そして、私は特にマッドリブへ関心を持つようになって、彼の姿勢を尊敬するようにもなった。なぜなら彼は休んでいる様子が想像できない人だから。マッドリブはずっと何かを作り続けている。私も常に作業をしているタイプだから、彼にシンパシーを感じる。例え、作ったものが誰にも聴かれなくても、それがリリースされないとしても、ずっと何かを作っていたいと思うし、いきなりバンドを結成する可能性だってある。実は前に、友だちを誘って突然スピード・ガラージ(UKで生まれたダンス・ミュージック。ハウスの一種)のバンドを組んだことがある。でも、次の瞬間にはまた違うことを思いついて、別のことをやってた。ある意味、呪いだと思う。リラックスしている瞬間がないし、脳はずっとノイズだらけだから。でもこの性格のおかげで、エキサイティングで退屈知らずの、変化に富んだ人生を送れたらいいなと思ってる。1週間のうちに、誰かの曲のミックスをして、自分のバンドの曲を書いて、クラブでフリージャズの演奏をする、みたいなね。マッドリブもそんな感じだと思う。ブラジル音楽のアルバムを作ったと思ったら、キューバ音楽のサンプリングをしてるマッドリブみたいに、私も世界中を飛び回るようなミュージシャンになりたいと思ってる。このグルーヴがいいな、ロシアのこの楽器かっこいい、じゃあ今度はこれを研究してみよう、みたいな感じで、ずっと脳を動かしていたい。つまりはずっと疲れてるってことなんだけど(笑)。

―マッドリブの作品で特に影響を受けているものは?

エマ・ジーン:(『Medicine Show』シリーズの)『HIGH JAZZ』。色々なジャズバンドのサンプリングをして、架空のバンドが演奏しているテイの作品。あとはイエスタデイズ・ニュー・クインテットも、私にとって大きなインスピレーションになっている。実際、数年前にリリースした『Ley Lines』(2018年)ではマッドリブと同じアプローチをやってみた。全部私自身で演奏したんだけど、別々のミュージシャンが演奏したように聴かせてる。その時は自分の中の別人格を呼び出すようにして演奏した。例えばドラマーを演じる時には帽子を被って、他の人格を探求したりしてね。「自分は今、怒ってる」って決めてそういう激しい感情を演奏に表したり、チルなミュージシャンを演じる時には椅子にゆっくり座って、そういう人が着るような服を着たりもした。マッドリブがそういう風にしたとは思わないけどね。彼はドラッグの力を借りてるかもしれないから(笑)。でも、方法は違えど、自分自身で複数のミュージシャンを演じて演奏するっていう、そのアイデアにインスパイアされたって感じ。さっきの話ではないけど、脳がノイズだらけの人間としては、彼のそのアイデアに芸術心をかき立てられているから。

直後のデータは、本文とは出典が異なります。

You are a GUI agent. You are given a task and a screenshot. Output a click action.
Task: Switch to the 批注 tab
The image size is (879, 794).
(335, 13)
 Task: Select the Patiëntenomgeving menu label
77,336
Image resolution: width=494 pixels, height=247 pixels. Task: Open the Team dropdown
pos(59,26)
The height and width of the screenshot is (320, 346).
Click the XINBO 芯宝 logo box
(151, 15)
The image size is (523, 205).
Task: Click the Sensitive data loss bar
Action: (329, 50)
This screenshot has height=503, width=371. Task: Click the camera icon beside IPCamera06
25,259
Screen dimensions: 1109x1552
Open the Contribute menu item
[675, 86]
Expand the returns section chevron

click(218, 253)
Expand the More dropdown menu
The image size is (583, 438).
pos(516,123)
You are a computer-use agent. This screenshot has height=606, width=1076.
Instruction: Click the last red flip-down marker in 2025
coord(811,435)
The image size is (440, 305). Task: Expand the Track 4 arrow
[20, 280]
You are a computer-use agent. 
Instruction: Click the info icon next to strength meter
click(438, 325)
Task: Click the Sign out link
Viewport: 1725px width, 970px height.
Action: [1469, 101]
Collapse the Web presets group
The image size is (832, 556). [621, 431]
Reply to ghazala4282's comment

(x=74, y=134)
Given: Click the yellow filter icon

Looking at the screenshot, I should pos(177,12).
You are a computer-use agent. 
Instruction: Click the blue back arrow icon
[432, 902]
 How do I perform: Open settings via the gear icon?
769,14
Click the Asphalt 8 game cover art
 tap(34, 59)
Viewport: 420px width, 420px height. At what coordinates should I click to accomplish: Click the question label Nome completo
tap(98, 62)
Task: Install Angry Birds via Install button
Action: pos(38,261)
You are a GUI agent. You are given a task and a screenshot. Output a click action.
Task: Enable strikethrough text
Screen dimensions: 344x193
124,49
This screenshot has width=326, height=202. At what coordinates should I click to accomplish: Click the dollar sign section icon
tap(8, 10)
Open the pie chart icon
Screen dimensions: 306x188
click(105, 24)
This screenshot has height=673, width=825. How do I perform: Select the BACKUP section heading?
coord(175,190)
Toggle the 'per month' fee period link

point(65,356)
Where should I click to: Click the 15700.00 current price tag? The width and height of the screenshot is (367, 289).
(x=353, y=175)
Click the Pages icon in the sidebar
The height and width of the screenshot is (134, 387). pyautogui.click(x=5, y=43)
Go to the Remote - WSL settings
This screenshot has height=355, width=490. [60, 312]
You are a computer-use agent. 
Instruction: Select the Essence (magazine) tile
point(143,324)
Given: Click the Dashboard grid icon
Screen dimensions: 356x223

―ジャズの世界でも、マイルスみたいに録音した即興演奏を解体して再構築する手法をとっていた人や、エルメート・パスコアールのように多重録音を駆使する人もいました。そういうオルタナティブなジャズ・ミュージシャンに関してはどうですか?

エマ・ジーン:エルメートは良い例だと思う。私は2019年の春、ブラジルに数カ月滞在して、その時に彼と会ったんだけど、有名人に会って感激したのはあれが初めて。私が見たライブでは彼がバンドの行進みたいなことをしていて、彼らがフルートを演奏したりドラムを叩いたりしている様子を見てたら涙が溢れてきた。エルメートは存在感がすごいし、素晴らしき変人だし、音楽も想像力に富んでいて楽しくて、理知的。彼の存在は私にとってとても大きくて、たくさん影響をもらってる。マイルスやドン・チェリーもそうだけど、そういう変な人に強く惹かれるのは、私が「変な子ども」と言われて育ったからだと思う。親にも「兄弟の中で変わった子」って言われていたし、どこに行っても、うまく馴染めたことがなかった。誰も芸術に興味がないような田舎に生まれたけど、そんな町を、ウォークマンでマイルス・デイヴィスを聴きながらいつも歩いてた。でも、自分の「変」なところは隠さずに、ありのままでいようと思ってた。そうやって自分らしくいられたからこそ、今は自分の音楽を楽しむことができてる。願わくば、誰の音楽にも似ていないものを作れていたらいいなと思う。背景にはマイルスやマッドリブや、たくさんのミュージシャンたちの存在があるけど、私だけの音楽を作っていきたい。私と同じように普通と違ったり、世間に馴染めなかったり、そういう人たちからのインスピレーションをもらいながらね。